Posted by Sam Ruby <ru...@intertwingly.net>.
On Sat, Jun 1, 2019 at 7:50 PM Justin Mclean <ju...@classsoftware.com> wrote:
>
> Hi,
>
> > Point me to where you are not allowed to make non-official podling releases
> > that conform to Incubator policy.
>
> I find that hard to parse and perhaps you meant don’t conform to incubator policy?
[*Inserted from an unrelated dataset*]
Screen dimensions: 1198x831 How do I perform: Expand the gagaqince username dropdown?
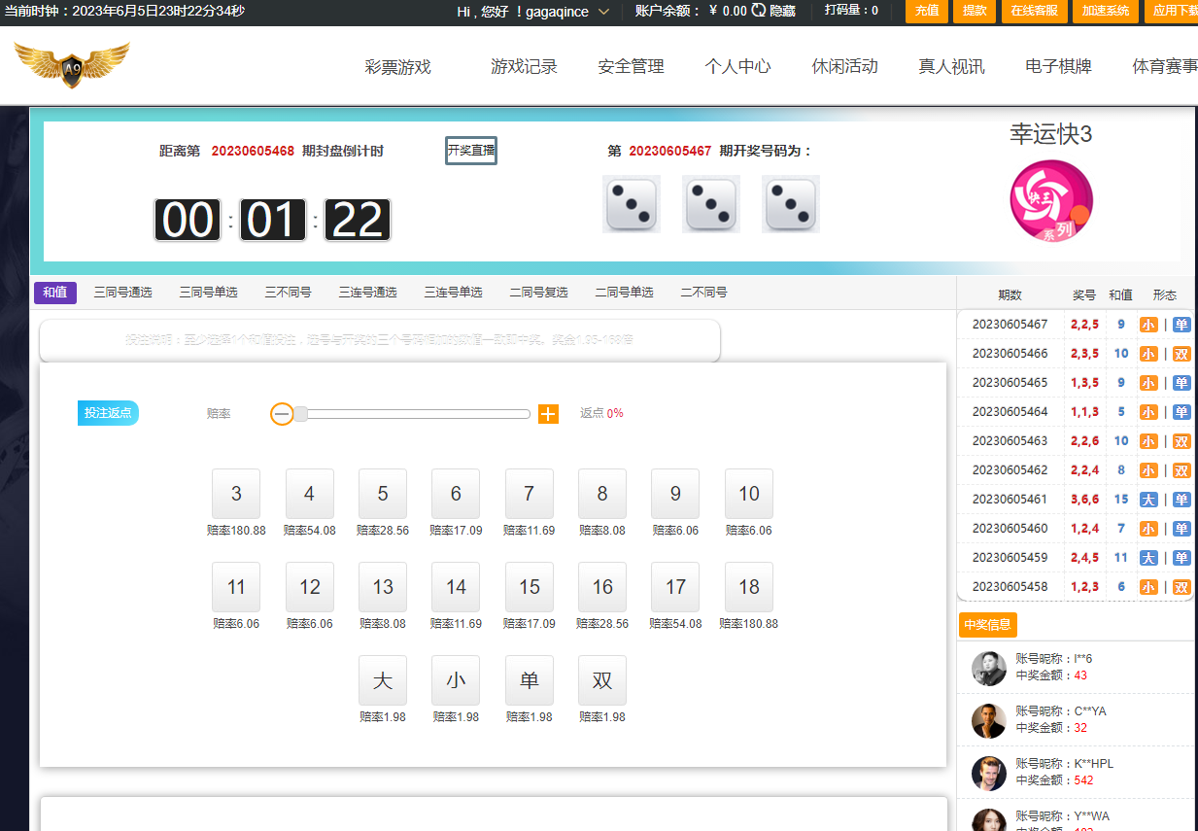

But either way it’s not incubators policy, it’s the boards and infra policy.

Been lurking.  Before I proceed, I will note that you have two members
of the board and one infrastructure representative participating.
Each has either explicitly or implicitly supported the idea of the
incubator setting direction for podlings.

Now my observation.  My experience is that when a PMC comes to the
board with an open ended question asking for advice, the responses are
not crisp.  This is by design.  We are not a top down organization.
No one Director is authorized to speak for the board.
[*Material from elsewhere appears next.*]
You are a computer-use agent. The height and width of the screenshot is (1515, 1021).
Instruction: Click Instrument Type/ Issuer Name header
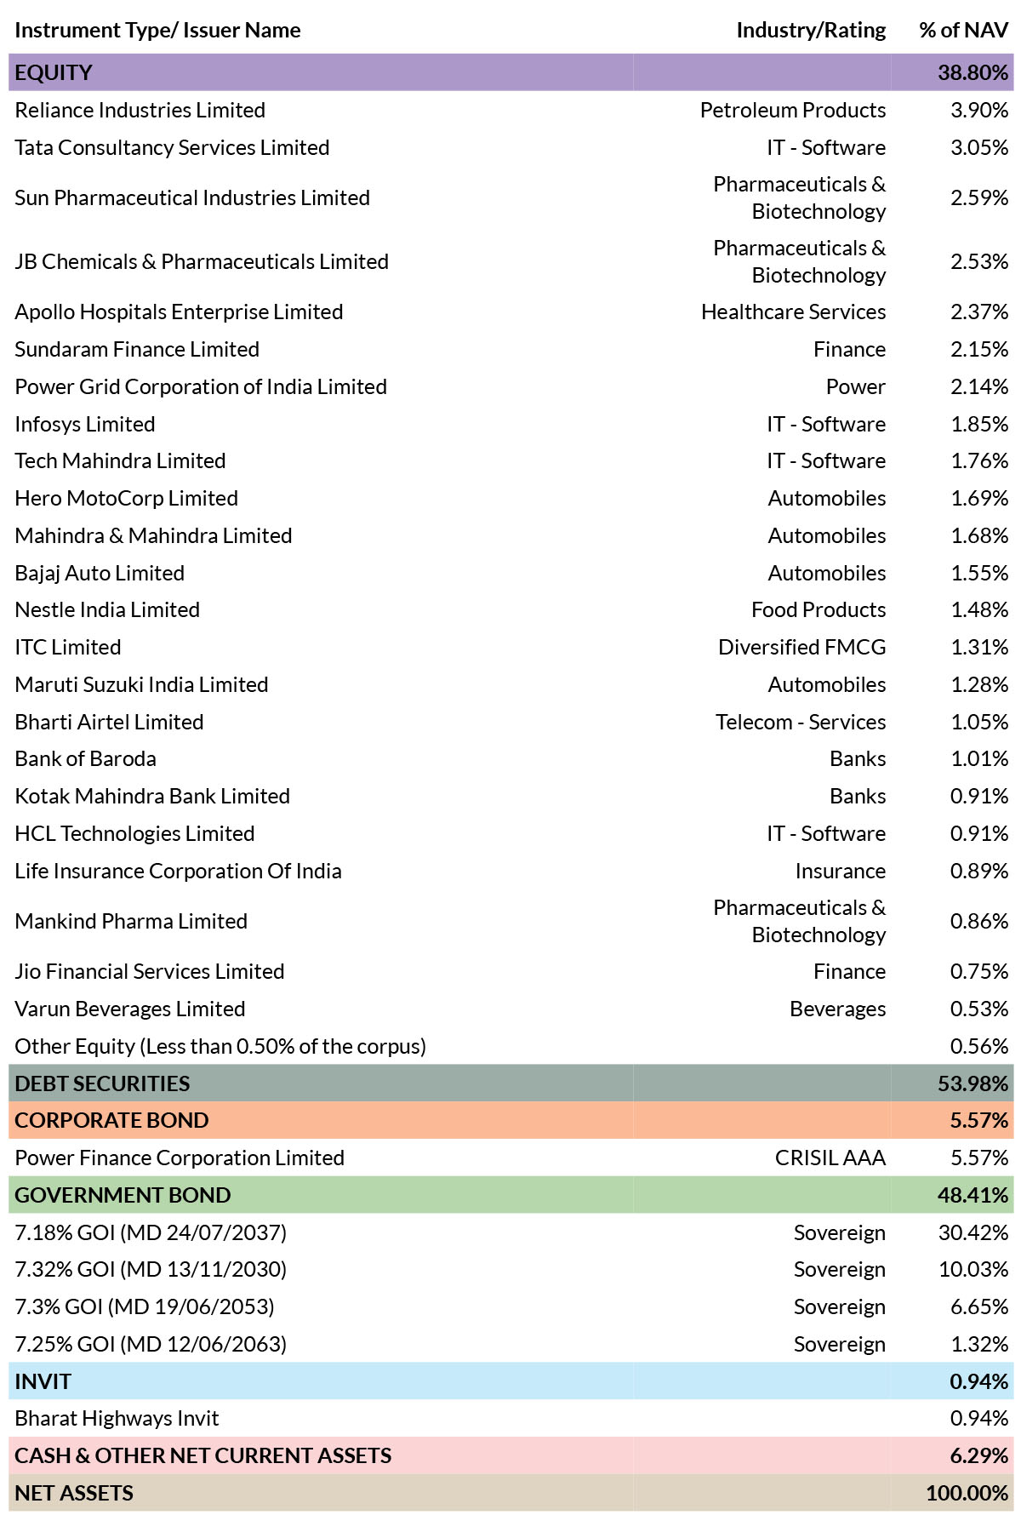157,30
An approach I have found much more successful: come up with a
proposal.  Often times it will get approved.  Some times you will be
asked to make changes.  And some times you will get yelled at.

But one thing you will get is a crisp answer.

- Sam Ruby

P.S.  Don't take this advice as recommending that you create a board
resolution.  In most cases, coming to consensus in a transparent way
and informing the board in a sentence or a paragraph in the next board
report that unless you hear otherwise, the Incubator will be
implementing X is sufficient.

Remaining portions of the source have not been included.